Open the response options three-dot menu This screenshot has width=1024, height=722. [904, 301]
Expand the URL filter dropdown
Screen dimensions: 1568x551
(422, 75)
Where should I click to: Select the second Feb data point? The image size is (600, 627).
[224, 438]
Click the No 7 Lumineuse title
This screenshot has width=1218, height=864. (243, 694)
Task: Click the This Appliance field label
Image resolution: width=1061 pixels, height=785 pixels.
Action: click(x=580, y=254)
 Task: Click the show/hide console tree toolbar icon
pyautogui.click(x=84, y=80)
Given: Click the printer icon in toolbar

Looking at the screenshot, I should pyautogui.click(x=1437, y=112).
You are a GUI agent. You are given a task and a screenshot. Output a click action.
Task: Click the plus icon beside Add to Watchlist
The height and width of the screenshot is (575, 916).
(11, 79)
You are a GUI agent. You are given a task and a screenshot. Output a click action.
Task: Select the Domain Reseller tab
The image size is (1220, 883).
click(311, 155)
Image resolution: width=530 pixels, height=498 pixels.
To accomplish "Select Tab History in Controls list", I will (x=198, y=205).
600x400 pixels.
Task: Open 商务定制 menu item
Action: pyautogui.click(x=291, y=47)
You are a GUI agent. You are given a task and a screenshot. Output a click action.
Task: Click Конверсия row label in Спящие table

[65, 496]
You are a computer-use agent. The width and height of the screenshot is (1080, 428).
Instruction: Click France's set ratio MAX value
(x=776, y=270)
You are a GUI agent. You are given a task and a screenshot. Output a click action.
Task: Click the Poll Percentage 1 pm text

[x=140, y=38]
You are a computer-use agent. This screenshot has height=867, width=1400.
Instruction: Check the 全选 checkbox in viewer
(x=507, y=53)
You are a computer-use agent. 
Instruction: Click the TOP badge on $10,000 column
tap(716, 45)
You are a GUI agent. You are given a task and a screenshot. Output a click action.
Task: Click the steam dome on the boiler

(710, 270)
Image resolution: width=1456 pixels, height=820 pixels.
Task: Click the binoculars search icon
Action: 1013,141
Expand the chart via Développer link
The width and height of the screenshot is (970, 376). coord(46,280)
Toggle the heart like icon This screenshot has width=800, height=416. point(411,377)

What the task requires:
Copy exactly the lines running from the one that holds "Expand the chart via Développer link" to the last line of the listing above. Include both of those lines.

Reply to the exercise:
Expand the chart via Développer link
The width and height of the screenshot is (970, 376). coord(46,280)
Toggle the heart like icon This screenshot has width=800, height=416. point(411,377)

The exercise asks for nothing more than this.